TASK DESCRIPTION:
In the Java date-conversion text, what does the reply say UTC is, if not a format? Please answer in one sentence.

____ TEXT UNDER STUDY

LocalDateTime newFormattedDateTime = LocalDateTime.parse(formattedDate,outputFormatter);
How date and time are stored in a LocalDateTime object shouldn't be a concern. We can always create the string in the required format from it.
I want to convert the timestamp 2011-03-10T11:54:30.207Z to 10/03/2011 11:54:30.207. How can I do this? I want to convert ISO8601 format to UTC and then that UTC should be location aware. Please help
String str_date="2011-03-10T11:54:30.207Z";
DateFormat formatter ;
Date date ;
formatter = new SimpleDateFormat("dd/MM/yyyy hh:mm:ss.SSS");
date = (Date)formatter.parse(str_date);
System.out.println("output: " +date );
Exception :java.text.ParseException: Unparseable date: "2011-03-10T11:54:30.207Z"
Firstly, you need to be aware that UTC isn't a format, it's a time zone, effectively. So "converting from ISO8601 to UTC" doesn't really make sense as a concept.
However, here's a sample program using Joda Time which parses the text into a DateTime and then formats it. I've guessed at a format you may want to use - you haven't really provided enough information about what you're trying to do to say more than that. You may also want to consider time zones... do you want to display the local time at the specified instant? If so, you'll need to work out the user's time zone and convert appropriately.

________
____ RECORDED INFORMATION

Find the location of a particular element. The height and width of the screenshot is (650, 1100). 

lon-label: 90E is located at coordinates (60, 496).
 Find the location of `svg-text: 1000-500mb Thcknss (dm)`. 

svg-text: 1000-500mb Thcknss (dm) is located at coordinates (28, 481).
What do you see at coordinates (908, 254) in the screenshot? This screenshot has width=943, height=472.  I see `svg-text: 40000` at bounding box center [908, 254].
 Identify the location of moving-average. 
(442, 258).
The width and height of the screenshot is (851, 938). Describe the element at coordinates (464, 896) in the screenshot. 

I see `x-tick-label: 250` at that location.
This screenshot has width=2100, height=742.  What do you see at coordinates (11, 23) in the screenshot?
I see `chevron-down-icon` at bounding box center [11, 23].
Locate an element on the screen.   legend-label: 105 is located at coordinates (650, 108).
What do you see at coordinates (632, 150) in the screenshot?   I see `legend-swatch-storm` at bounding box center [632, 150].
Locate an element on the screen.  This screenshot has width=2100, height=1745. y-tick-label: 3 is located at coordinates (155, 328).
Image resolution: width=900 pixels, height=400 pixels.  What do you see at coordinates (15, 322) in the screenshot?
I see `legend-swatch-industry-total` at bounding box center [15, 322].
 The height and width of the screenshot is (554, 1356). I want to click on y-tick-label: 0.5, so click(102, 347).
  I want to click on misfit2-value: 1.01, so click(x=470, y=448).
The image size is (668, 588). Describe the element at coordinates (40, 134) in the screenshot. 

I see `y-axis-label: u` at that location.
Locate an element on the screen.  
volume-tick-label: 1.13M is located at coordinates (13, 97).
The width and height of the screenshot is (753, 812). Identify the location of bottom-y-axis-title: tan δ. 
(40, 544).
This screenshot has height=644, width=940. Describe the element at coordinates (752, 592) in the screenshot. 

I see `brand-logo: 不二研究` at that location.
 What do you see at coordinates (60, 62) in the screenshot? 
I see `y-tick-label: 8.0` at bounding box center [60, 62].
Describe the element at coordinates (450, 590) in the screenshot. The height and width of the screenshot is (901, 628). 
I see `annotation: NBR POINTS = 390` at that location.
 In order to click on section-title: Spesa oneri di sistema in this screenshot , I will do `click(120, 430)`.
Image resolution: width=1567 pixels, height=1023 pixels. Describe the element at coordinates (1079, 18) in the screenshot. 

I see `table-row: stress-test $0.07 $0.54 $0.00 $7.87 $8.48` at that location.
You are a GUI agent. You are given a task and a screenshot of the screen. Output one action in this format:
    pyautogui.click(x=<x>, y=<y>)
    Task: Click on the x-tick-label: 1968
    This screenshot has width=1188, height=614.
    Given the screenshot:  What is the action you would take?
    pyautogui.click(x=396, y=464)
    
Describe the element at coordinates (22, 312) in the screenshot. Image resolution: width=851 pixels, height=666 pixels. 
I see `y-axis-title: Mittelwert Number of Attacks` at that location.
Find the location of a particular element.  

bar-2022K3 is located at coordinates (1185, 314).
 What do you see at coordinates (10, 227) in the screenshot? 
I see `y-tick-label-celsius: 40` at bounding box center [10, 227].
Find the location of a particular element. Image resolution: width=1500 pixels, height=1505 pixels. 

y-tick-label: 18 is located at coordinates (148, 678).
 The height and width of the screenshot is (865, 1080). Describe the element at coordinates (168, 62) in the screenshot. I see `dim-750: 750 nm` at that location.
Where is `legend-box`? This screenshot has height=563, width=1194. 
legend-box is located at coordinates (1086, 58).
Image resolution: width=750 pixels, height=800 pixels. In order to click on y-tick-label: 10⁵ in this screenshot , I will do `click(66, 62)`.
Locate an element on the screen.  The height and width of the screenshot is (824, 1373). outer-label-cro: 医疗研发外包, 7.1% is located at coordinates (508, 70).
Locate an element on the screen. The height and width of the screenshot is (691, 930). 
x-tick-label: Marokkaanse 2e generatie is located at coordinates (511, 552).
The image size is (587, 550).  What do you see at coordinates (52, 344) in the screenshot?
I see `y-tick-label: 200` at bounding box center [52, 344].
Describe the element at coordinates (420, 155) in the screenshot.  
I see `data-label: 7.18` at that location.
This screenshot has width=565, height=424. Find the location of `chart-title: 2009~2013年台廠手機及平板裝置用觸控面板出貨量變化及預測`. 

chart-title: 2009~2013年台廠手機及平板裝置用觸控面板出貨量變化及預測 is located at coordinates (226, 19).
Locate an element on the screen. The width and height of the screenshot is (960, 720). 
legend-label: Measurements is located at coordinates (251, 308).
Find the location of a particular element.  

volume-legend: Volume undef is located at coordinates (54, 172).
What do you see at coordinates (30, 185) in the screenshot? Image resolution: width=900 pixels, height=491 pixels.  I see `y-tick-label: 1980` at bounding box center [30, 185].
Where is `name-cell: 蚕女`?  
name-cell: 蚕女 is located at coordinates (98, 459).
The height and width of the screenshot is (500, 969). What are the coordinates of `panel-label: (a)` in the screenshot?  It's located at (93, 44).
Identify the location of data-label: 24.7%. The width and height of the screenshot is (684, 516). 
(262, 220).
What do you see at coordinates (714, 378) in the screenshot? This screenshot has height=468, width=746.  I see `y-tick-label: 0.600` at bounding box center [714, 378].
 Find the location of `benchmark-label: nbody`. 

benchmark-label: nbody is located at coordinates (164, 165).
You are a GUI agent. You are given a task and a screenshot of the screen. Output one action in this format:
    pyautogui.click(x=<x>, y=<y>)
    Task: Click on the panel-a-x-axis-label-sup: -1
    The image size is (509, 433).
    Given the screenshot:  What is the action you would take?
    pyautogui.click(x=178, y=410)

________

EXERCISE RESPONSE:
UTC is effectively a time zone.